-- TEXTO --

--------------------------------------------------

De destacar o papel decisivo das ordens médicas que se uniram contra a aplicação desta lei numa tomada de posição conjunta (médicos, dentistas e veterinários), dos movimentos de cidadania, através de petições públicas (uma de estomatologistas, dentistas e médicos veterinários e uma outra apenas de médicos veterinários) e de toda pressão social que se conseguiu gerar em torno do assunto. Nomeadamente, pela Ordem dos Médicos Veterinários (OMV), pela Associação Portuguesa dos Médicos Veterinários Especialistas em Animais de Companhia (APMVEAC) e pelo Sindicato Nacional dos Médicos Veterinários (SNMV). 

São poucas as histórias reais em que David vence Golias, neste caso, em que o especialista consegue que o jurista o ouça. Esta é uma delas. Com a APA a remeter a medicina veterinária para a modalidade de registo ficamos alinhados com a restante legislação europeia, o que irá facilitar, em muito, um exercício da nossa profissão. Esta alteração traduz-se, essencialmente: numa maior facilidade em legalizar práticas veterinárias, sem obrigar a uma avaliação prévia de segurança por um perito em radiologia (profissão com muito poucos especialistas); numa redução de  custos; e num ganho de tempo em termos burocráticos, reduzindo, assim, a probabilidade de incumprimento da lei. Não obstante, quem for apanhado em incumprimento continuará a ser severamente multado.

Apesar de algumas vozes de desalento, essas que sempre as há, não restam dúvidas de que este novo enquadramento legal vem aliviar muitas unidades de radiologia veterinária que têm estado encerradas ou a funcionar à margem da lei sob o peso das impossibilidades burocráticas exigidas. As comunidades das zonas do interior do país, sobretudo, podem agora respirar de alívio por terem, daqui em diante, o acesso à radiologia veterinária para os seus animais bastante facilitado. Com esta alteração ganhamos todos: veterinários, tutores e, acima de tudo, ganha a saúde animal e humana, que é o motivo da nossa existência. 

Mas, mais importante do que esta conquista foi o que aprendemos com ela. De entre as várias “pressões” exercidas à APA (por parte das ordens profissionais, de organizações profissionais, da comunicação social, etc.), não podemos deixar passar em branco a petição pública “Regras justas para a radiologia veterinária” criada pela APMVEAC e promovida pelo SNMV, cujo principal objectivo era precisamente a alteração da modalidade de licenciamento para a de registo.

--------------------------------------------------

-- Itens do conjunto de dados --
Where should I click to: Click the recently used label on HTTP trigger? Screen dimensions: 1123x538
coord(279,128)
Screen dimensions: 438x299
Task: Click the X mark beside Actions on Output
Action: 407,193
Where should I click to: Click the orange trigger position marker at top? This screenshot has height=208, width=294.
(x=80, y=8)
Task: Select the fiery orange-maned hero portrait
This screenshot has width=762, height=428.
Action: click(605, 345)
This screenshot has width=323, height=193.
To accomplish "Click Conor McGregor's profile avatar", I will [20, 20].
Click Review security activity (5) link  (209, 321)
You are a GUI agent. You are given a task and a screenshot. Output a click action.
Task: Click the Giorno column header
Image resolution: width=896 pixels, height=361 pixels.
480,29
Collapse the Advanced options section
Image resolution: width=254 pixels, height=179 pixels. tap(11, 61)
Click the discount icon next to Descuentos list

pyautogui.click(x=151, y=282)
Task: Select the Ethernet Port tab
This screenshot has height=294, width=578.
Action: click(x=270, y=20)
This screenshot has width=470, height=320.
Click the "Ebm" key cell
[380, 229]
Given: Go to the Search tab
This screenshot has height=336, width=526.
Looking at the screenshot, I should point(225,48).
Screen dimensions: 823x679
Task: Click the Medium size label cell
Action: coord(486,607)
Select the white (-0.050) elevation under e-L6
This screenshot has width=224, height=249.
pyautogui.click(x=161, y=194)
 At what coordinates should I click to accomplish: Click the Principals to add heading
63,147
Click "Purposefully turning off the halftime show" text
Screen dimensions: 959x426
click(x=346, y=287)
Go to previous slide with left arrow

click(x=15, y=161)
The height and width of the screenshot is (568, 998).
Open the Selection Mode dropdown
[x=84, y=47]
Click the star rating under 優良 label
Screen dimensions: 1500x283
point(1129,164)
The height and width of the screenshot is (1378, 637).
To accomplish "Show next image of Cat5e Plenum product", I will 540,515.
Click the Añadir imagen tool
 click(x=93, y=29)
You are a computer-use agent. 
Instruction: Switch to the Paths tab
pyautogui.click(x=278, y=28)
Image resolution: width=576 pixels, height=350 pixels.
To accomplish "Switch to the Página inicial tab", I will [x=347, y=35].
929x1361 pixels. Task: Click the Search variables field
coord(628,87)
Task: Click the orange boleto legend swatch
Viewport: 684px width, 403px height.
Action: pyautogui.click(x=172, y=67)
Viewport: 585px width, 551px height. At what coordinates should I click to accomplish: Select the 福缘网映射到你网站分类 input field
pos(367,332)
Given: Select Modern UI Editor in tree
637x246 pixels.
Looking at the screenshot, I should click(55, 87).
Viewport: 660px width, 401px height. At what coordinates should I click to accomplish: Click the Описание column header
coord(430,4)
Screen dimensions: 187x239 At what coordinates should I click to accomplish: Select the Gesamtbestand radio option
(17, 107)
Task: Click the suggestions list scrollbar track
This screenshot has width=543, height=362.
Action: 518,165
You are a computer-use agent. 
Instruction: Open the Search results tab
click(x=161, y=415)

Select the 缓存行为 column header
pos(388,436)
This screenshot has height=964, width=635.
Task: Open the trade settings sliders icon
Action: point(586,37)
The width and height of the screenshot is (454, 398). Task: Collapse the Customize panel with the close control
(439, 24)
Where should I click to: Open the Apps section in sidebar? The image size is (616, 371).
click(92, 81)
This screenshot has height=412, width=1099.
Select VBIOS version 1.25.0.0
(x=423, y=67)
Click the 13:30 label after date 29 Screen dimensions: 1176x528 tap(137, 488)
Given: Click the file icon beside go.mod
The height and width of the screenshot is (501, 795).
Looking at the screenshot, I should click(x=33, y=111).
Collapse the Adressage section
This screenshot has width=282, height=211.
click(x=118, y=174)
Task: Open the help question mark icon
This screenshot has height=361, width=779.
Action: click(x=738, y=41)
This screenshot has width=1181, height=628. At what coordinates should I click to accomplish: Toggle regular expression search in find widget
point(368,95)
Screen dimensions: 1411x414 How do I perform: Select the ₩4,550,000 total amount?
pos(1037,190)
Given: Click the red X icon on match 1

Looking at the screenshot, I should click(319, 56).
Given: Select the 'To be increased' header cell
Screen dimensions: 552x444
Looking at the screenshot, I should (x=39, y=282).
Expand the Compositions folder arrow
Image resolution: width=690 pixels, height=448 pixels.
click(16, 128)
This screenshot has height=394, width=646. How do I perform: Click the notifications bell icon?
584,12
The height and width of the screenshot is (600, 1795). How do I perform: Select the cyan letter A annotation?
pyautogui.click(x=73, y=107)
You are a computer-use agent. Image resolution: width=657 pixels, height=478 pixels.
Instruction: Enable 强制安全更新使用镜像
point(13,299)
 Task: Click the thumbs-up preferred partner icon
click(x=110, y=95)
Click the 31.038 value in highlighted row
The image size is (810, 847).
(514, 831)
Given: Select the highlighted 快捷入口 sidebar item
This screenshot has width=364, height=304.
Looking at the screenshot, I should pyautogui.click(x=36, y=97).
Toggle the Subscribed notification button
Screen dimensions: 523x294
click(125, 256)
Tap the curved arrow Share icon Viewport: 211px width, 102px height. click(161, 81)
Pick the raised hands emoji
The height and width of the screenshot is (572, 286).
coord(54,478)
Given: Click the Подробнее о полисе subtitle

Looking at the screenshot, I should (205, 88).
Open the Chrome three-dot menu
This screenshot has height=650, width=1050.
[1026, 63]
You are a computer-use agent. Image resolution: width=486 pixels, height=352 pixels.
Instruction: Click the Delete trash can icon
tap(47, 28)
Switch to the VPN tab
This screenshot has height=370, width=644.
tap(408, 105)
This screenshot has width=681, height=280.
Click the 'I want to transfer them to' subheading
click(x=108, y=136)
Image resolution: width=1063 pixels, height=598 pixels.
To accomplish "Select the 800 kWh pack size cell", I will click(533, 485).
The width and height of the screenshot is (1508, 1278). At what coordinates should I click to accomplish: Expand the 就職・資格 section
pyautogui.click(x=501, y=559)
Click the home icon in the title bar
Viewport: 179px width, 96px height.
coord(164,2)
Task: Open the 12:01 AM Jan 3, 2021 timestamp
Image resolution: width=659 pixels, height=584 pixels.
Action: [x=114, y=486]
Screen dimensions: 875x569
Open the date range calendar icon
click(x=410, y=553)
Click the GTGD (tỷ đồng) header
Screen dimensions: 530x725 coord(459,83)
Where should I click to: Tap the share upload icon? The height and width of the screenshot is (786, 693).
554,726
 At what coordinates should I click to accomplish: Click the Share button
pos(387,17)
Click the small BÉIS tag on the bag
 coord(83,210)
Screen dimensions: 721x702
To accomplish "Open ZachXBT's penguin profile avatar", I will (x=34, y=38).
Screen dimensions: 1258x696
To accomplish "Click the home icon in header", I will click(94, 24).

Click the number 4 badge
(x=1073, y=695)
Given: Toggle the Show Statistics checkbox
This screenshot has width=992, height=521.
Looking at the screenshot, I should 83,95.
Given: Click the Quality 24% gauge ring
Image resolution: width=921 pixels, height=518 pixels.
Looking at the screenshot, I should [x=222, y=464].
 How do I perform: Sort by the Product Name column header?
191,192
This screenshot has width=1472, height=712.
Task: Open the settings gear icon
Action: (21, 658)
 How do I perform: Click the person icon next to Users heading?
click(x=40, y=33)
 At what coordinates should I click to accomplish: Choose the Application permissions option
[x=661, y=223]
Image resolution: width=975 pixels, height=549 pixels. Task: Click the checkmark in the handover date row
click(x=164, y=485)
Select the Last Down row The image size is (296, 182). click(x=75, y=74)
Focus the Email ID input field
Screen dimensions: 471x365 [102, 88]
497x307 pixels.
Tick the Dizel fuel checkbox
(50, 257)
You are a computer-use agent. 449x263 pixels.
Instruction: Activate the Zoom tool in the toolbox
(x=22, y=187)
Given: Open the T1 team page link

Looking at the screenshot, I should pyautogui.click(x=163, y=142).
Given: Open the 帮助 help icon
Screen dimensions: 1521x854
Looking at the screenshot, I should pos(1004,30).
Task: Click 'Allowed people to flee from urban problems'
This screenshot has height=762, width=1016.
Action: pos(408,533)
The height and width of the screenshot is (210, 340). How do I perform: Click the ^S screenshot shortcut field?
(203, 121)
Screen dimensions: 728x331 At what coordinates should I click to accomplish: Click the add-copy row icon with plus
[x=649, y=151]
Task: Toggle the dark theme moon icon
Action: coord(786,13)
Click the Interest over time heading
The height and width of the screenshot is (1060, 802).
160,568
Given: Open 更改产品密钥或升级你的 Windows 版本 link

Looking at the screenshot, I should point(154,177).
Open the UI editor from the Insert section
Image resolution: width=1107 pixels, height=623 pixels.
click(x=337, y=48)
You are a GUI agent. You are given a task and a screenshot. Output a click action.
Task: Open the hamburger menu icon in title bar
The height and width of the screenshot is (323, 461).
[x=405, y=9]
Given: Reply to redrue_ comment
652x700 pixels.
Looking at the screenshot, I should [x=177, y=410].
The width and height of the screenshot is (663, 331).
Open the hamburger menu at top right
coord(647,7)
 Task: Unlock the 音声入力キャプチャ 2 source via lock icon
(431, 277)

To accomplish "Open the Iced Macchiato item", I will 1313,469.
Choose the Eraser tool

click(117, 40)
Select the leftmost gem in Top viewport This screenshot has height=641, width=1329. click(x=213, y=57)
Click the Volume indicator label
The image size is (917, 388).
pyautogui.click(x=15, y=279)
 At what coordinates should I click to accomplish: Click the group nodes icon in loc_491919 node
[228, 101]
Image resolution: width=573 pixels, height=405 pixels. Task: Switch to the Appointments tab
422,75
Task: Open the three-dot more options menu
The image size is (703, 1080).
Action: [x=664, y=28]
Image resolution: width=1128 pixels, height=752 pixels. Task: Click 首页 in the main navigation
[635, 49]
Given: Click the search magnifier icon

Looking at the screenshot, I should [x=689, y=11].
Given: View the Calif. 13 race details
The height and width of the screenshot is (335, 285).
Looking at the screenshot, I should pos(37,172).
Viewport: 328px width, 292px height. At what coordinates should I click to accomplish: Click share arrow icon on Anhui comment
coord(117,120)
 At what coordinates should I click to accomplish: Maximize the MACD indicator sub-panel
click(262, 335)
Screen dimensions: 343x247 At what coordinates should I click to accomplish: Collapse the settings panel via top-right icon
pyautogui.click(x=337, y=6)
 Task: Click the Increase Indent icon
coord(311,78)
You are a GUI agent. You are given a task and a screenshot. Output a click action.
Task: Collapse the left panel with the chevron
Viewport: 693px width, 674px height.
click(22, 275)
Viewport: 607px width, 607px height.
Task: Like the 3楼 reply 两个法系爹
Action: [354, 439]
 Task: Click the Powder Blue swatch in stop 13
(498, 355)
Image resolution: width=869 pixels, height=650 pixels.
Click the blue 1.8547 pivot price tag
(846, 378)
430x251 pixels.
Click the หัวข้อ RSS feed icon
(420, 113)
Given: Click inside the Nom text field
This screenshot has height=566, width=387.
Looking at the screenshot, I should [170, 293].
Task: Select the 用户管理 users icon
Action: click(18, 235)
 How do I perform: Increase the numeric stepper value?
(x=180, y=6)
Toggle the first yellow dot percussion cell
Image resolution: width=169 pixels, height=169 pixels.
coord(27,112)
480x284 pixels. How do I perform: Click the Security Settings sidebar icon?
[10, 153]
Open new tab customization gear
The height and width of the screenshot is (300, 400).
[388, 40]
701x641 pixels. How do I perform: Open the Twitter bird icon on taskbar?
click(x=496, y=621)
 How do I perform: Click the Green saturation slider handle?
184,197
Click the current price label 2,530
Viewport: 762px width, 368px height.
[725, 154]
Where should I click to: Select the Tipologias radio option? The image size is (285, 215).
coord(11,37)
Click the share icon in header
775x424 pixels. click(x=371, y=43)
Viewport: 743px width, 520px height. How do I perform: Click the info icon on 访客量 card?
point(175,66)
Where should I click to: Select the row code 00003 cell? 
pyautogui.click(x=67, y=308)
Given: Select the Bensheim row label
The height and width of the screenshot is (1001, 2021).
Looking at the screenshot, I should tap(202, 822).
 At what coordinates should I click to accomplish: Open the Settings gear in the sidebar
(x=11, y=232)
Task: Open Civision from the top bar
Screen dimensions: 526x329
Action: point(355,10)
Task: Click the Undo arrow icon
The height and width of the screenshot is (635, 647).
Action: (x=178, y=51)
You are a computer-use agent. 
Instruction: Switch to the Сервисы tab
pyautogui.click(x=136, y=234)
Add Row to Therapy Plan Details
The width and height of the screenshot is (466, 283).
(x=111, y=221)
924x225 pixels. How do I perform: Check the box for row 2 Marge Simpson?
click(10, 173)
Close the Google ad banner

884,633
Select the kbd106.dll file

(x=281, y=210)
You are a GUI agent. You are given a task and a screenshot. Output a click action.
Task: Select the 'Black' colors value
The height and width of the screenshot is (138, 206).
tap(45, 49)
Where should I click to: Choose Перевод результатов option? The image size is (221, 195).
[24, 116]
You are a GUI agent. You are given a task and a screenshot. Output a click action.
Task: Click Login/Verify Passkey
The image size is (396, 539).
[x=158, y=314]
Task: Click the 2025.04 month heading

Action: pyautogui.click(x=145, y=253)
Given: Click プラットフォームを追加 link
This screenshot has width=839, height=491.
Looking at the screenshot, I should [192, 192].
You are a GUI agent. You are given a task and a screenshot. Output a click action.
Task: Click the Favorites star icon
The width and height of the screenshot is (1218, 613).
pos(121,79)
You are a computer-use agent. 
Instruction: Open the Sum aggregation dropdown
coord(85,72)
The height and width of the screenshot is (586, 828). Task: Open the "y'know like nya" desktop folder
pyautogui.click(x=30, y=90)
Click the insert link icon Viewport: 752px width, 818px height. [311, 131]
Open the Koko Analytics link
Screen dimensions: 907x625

--------------------------------------------------

-- INSTRUÇÕES --
a - Indique se cada afirmação está de acordo com o texto sobre a radiologia veterinária, respondendo sim ou não e citando as palavras do texto que o decidem: (i) A petição “Regras justas para a radiologia veterinária” foi criada pelo SNMV. (ii) Com a alteração, as práticas veterinárias podem ser legalizadas sem uma avaliação prévia de segurança por um perito em radiologia. (iii) Depois da alteração, quem for apanhado em incumprimento deixa de ser multado.
b - Prossiga o texto sobre a radiologia veterinária a partir da última frase apresentada.

-- RESPOSTAS POR TAREFA --
a -
(i) Não: “criada pela APMVEAC e promovida pelo SNMV”.
(ii) Sim: “sem obrigar a uma avaliação prévia de segurança por um perito em radiologia”.
(iii) Não: “quem for apanhado em incumprimento continuará a ser severamente multado”.

b -
Na maior união de cidadãos na história da classe veterinária, mais de 7800 assinaturas foram entregues na Assembleia da República (AR) ao abrigo desta petição, obrigando à avaliação do assunto por uma comissão parlamentar (que recomendou uma consulta à APA) e dando acesso à discussão do assunto no plenário da AR. Em torno desta causa uniram-se instituições representativas da classe, professores, alunos, associações de estudantes, influencers, tutores, centros de atendimento médico-veterinário, e, acima de tudo, uniu-nos a nós, médicos veterinários, colegas. Conseguimos colocar de parte a nossa índole de profissionais liberais e abraçar uma causa comum. Houve uma preocupação coletiva e gerou-se empatia mas, sobretudo, aprendemos que, quando nos mobilizamos em conjunto, somos muito mais fortes. Pode até ser coincidência que, após quatro anos desta odisseia, esta alteração tenha chegado logo dois meses depois da entrega desta petição, mas o que é certo é que grandes resultados só podem ser alcançados quando, no seio da nossa profissão, decidimos colaborar em vez de competir. Estamos todos de parabéns. s

Hugo_lopes

Hugo Lopes é médico veterinário de animais de companhia e consultor do Sindicato Nacional dos Médicos Veterinários.

Este artigo reflete a opinião do seu autor, não refletindo a opinião ou posição do Sindicato Nacional dos Médicos Veterinários.